The latest figures in business and economics all point to a declining American economy: Amid a weakening dollar, unemployment is up, oil is setting seemingly new records weekly, housing prices are slipping, and inflationary pressure is all the buzz at the Federal Reserve. Indeed, nearly every sector in the U. S. economy seems hard-hit from the 1970's-like energy and economic crisis. But even in today's beleaguered economy, there are some bright spots worth mentioning. The energy sector is one obvious bright spot, and for obvious reasons. Health care is also a bright spot as there will always be sick people and people who make stupid decisions (like drinking and boating). Another remarkably bright spot is the railroad industry because it is far cheaper to transport products and materials by rail at current fuel prices than by truck (think bulk). And last, but not least, the porn industry may be prospering from the de facto recession.

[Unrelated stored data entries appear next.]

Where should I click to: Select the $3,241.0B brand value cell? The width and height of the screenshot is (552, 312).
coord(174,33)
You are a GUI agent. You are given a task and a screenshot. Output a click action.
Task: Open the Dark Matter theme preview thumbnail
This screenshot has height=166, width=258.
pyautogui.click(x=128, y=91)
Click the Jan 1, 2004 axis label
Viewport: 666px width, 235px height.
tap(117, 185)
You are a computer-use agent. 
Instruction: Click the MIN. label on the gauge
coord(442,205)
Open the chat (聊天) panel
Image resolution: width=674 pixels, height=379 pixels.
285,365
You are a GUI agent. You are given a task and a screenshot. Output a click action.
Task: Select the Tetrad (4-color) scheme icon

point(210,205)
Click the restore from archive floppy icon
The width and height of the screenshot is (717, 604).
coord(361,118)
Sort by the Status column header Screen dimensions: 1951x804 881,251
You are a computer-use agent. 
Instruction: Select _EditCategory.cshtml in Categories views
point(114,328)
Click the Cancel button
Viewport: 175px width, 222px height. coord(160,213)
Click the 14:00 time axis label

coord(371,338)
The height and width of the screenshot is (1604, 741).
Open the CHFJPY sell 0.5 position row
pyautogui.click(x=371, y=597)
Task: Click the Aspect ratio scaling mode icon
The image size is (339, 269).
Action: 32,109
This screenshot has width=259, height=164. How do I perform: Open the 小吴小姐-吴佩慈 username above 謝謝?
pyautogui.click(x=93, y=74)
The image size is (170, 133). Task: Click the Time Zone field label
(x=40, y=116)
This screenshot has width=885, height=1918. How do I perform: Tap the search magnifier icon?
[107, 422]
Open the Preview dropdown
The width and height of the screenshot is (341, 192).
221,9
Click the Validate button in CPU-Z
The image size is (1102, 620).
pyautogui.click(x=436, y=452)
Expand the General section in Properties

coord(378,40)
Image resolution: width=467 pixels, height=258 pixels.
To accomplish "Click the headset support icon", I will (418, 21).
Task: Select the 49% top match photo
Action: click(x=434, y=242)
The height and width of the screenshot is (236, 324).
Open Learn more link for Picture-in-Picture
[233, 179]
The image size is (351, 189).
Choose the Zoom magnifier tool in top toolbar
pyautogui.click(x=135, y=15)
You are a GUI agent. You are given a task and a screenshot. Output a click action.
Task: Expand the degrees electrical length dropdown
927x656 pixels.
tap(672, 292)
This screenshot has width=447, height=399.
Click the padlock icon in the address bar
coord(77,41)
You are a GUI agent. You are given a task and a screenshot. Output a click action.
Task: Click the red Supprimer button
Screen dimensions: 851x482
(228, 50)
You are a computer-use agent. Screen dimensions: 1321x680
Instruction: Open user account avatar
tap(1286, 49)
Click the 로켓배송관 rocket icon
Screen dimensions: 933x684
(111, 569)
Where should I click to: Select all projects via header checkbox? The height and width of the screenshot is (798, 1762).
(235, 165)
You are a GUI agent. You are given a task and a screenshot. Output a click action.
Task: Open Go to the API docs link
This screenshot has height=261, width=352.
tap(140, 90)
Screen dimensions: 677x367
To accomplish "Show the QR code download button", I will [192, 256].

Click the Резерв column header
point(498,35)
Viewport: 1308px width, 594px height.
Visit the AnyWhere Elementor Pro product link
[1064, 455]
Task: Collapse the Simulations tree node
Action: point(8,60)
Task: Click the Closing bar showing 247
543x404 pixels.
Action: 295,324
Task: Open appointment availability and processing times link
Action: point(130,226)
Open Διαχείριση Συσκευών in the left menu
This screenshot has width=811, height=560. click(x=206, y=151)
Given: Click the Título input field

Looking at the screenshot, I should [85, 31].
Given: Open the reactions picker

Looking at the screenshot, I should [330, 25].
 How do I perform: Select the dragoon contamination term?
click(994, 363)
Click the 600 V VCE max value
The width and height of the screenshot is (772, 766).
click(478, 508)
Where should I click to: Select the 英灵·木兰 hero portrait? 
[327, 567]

But how do I know that the porno industry is actually doing better as result of America's status quo? I don't know for sure, but it seems a likely ramification as a matter of business and economic speculation. Here's why: Employers of most sectors have been slashing jobs due to higher operating costs and lower margins leaving more Americans unemployed. Strapped for cash flow, it may be that more unemployed people are looking for quick cash by having their bald, glistening genitals converted to digital images on the Internet. And really, anyone, even those with the most awkward of preferences, styles and ideas could find work in this industry so as long as it is legal. Surely the compensation of a porno "actor" is decent enough (though at the cost of your soul), particularly for women and gay men, otherwise most people would not do it.

Furthermore, the operating costs of a ready-to-roll internet porn studio are not affected to the degree as oil-dependent industries such as trucking, agriculture, or airlines. This is particularly true if the studio owns all its equipment already.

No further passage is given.